== WORK TO BE COMPLETED ==
Repeat the records in full, exactly.

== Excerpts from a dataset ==
====
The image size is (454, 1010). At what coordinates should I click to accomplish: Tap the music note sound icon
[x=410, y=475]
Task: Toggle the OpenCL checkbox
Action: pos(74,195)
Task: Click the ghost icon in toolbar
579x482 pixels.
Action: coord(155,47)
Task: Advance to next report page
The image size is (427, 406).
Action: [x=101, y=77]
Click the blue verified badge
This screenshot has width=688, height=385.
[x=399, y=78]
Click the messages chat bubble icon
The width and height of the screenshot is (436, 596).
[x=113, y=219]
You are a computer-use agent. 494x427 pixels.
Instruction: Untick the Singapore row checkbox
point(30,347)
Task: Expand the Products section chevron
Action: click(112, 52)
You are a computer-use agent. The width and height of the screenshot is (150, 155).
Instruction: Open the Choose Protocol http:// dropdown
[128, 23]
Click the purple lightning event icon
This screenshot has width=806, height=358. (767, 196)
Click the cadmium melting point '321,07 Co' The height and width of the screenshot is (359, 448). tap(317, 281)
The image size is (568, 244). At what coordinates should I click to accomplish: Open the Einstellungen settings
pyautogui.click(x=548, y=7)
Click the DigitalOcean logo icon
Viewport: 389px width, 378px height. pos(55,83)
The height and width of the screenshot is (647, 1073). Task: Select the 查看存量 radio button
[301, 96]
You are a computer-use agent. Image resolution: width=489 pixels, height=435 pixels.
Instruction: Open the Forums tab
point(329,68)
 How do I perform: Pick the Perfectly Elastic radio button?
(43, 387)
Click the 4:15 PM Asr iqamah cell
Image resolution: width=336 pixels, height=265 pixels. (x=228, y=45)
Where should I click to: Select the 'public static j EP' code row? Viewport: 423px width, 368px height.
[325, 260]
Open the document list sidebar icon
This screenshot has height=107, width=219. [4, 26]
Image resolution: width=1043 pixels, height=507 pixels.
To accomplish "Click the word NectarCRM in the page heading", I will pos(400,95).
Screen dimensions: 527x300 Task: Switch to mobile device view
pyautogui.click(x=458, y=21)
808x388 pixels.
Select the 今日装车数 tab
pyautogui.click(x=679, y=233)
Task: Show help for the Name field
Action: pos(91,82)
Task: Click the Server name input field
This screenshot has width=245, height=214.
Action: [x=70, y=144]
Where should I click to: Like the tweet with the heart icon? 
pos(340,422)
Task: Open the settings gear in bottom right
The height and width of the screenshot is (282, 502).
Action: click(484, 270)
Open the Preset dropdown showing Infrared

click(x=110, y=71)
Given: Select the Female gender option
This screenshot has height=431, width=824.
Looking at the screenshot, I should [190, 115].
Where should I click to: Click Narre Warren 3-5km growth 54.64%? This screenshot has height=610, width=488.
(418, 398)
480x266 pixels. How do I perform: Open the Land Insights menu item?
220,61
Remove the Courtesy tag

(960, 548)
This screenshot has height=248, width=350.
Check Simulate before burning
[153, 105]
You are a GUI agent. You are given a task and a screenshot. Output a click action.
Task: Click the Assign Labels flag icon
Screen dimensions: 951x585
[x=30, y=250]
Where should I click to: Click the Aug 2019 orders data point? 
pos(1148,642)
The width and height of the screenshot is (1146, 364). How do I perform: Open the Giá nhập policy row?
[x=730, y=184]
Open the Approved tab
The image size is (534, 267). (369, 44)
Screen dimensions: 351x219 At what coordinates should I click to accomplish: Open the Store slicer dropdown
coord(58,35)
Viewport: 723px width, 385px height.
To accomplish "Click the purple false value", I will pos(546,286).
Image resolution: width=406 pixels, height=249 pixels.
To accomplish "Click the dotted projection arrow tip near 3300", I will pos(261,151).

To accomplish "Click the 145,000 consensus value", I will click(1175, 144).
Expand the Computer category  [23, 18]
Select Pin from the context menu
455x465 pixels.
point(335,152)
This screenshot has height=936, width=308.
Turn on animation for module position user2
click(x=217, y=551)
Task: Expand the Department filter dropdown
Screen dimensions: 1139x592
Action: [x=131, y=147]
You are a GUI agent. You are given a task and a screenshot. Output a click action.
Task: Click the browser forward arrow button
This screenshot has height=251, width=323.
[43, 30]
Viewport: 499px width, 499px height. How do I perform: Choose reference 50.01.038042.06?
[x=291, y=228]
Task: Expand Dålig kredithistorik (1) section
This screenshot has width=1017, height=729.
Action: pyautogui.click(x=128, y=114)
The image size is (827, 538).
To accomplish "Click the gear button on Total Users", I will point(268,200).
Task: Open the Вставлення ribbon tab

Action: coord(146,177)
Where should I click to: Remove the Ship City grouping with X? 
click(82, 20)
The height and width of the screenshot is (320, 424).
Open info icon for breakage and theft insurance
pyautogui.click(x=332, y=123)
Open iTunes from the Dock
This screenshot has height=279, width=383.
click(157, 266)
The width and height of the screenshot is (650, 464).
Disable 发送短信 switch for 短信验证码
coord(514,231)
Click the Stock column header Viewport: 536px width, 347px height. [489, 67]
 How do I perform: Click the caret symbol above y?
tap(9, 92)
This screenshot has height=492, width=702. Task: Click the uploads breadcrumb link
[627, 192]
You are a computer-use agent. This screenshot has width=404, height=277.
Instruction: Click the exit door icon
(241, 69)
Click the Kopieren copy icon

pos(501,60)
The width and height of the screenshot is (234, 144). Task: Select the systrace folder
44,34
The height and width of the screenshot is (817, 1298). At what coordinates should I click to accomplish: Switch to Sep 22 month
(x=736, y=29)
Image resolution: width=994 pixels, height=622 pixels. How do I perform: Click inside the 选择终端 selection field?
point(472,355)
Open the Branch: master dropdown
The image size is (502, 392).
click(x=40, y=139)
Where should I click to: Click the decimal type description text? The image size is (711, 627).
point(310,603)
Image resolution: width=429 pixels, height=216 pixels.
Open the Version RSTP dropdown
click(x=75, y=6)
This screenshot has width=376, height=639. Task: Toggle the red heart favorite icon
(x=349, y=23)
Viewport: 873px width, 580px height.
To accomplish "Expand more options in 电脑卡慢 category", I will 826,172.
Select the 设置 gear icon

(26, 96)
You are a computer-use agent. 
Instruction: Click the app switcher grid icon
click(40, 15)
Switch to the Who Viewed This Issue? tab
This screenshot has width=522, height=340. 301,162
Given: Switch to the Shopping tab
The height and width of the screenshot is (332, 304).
====
== RESPONSE ==
The image size is (454, 1010). At what coordinates should I click to accomplish: Tap the music note sound icon
[x=410, y=475]
Task: Toggle the OpenCL checkbox
Action: pos(74,195)
Task: Click the ghost icon in toolbar
579x482 pixels.
Action: coord(155,47)
Task: Advance to next report page
The image size is (427, 406).
Action: [x=101, y=77]
Click the blue verified badge
This screenshot has width=688, height=385.
[x=399, y=78]
Click the messages chat bubble icon
The width and height of the screenshot is (436, 596).
[x=113, y=219]
You are a computer-use agent. 494x427 pixels.
Instruction: Untick the Singapore row checkbox
point(30,347)
Task: Expand the Products section chevron
Action: click(112, 52)
You are a computer-use agent. The width and height of the screenshot is (150, 155).
Instruction: Open the Choose Protocol http:// dropdown
[128, 23]
Click the purple lightning event icon
This screenshot has width=806, height=358. (767, 196)
Click the cadmium melting point '321,07 Co' The height and width of the screenshot is (359, 448). tap(317, 281)
The image size is (568, 244). At what coordinates should I click to accomplish: Open the Einstellungen settings
pyautogui.click(x=548, y=7)
Click the DigitalOcean logo icon
Viewport: 389px width, 378px height. pos(55,83)
The height and width of the screenshot is (647, 1073). Task: Select the 查看存量 radio button
[301, 96]
You are a computer-use agent. Image resolution: width=489 pixels, height=435 pixels.
Instruction: Open the Forums tab
point(329,68)
 How do I perform: Pick the Perfectly Elastic radio button?
(43, 387)
Click the 4:15 PM Asr iqamah cell
Image resolution: width=336 pixels, height=265 pixels. (x=228, y=45)
Where should I click to: Select the 'public static j EP' code row? Viewport: 423px width, 368px height.
[325, 260]
Open the document list sidebar icon
This screenshot has height=107, width=219. [4, 26]
Image resolution: width=1043 pixels, height=507 pixels.
To accomplish "Click the word NectarCRM in the page heading", I will pos(400,95).
Screen dimensions: 527x300 Task: Switch to mobile device view
pyautogui.click(x=458, y=21)
808x388 pixels.
Select the 今日装车数 tab
pyautogui.click(x=679, y=233)
Task: Show help for the Name field
Action: pos(91,82)
Task: Click the Server name input field
This screenshot has width=245, height=214.
Action: [x=70, y=144]
Where should I click to: Like the tweet with the heart icon? 
pos(340,422)
Task: Open the settings gear in bottom right
The height and width of the screenshot is (282, 502).
Action: click(484, 270)
Open the Preset dropdown showing Infrared

click(x=110, y=71)
Given: Select the Female gender option
This screenshot has height=431, width=824.
Looking at the screenshot, I should [190, 115].
Where should I click to: Click Narre Warren 3-5km growth 54.64%? This screenshot has height=610, width=488.
(418, 398)
480x266 pixels. How do I perform: Open the Land Insights menu item?
220,61
Remove the Courtesy tag

(960, 548)
This screenshot has height=248, width=350.
Check Simulate before burning
[153, 105]
You are a GUI agent. You are given a task and a screenshot. Output a click action.
Task: Click the Assign Labels flag icon
Screen dimensions: 951x585
[x=30, y=250]
Where should I click to: Click the Aug 2019 orders data point? 
pos(1148,642)
The width and height of the screenshot is (1146, 364). How do I perform: Open the Giá nhập policy row?
[x=730, y=184]
Open the Approved tab
The image size is (534, 267). (369, 44)
Screen dimensions: 351x219 At what coordinates should I click to accomplish: Open the Store slicer dropdown
coord(58,35)
Viewport: 723px width, 385px height.
To accomplish "Click the purple false value", I will pos(546,286).
Image resolution: width=406 pixels, height=249 pixels.
To accomplish "Click the dotted projection arrow tip near 3300", I will pos(261,151).

To accomplish "Click the 145,000 consensus value", I will click(1175, 144).
Expand the Computer category  [23, 18]
Select Pin from the context menu
455x465 pixels.
point(335,152)
This screenshot has height=936, width=308.
Turn on animation for module position user2
click(x=217, y=551)
Task: Expand the Department filter dropdown
Screen dimensions: 1139x592
Action: [x=131, y=147]
You are a GUI agent. You are given a task and a screenshot. Output a click action.
Task: Click the browser forward arrow button
This screenshot has height=251, width=323.
[43, 30]
Viewport: 499px width, 499px height. How do I perform: Choose reference 50.01.038042.06?
[x=291, y=228]
Task: Expand Dålig kredithistorik (1) section
This screenshot has width=1017, height=729.
Action: pyautogui.click(x=128, y=114)
The image size is (827, 538).
To accomplish "Click the gear button on Total Users", I will point(268,200).
Task: Open the Вставлення ribbon tab

Action: coord(146,177)
Where should I click to: Remove the Ship City grouping with X? 
click(82, 20)
The height and width of the screenshot is (320, 424).
Open info icon for breakage and theft insurance
pyautogui.click(x=332, y=123)
Open iTunes from the Dock
This screenshot has height=279, width=383.
click(157, 266)
The width and height of the screenshot is (650, 464).
Disable 发送短信 switch for 短信验证码
coord(514,231)
Click the Stock column header Viewport: 536px width, 347px height. [489, 67]
 How do I perform: Click the caret symbol above y?
tap(9, 92)
This screenshot has height=492, width=702. Task: Click the uploads breadcrumb link
[627, 192]
You are a computer-use agent. This screenshot has width=404, height=277.
Instruction: Click the exit door icon
(241, 69)
Click the Kopieren copy icon

pos(501,60)
The width and height of the screenshot is (234, 144). Task: Select the systrace folder
44,34
The height and width of the screenshot is (817, 1298). At what coordinates should I click to accomplish: Switch to Sep 22 month
(x=736, y=29)
Image resolution: width=994 pixels, height=622 pixels. How do I perform: Click inside the 选择终端 selection field?
point(472,355)
Open the Branch: master dropdown
The image size is (502, 392).
click(x=40, y=139)
Where should I click to: Click the decimal type description text? The image size is (711, 627).
point(310,603)
Image resolution: width=429 pixels, height=216 pixels.
Open the Version RSTP dropdown
click(x=75, y=6)
This screenshot has width=376, height=639. Task: Toggle the red heart favorite icon
(x=349, y=23)
Viewport: 873px width, 580px height.
To accomplish "Expand more options in 电脑卡慢 category", I will 826,172.
Select the 设置 gear icon

(26, 96)
You are a computer-use agent. 
Instruction: Click the app switcher grid icon
click(40, 15)
Switch to the Who Viewed This Issue? tab
This screenshot has width=522, height=340. 301,162
Given: Switch to the Shopping tab
The height and width of the screenshot is (332, 304).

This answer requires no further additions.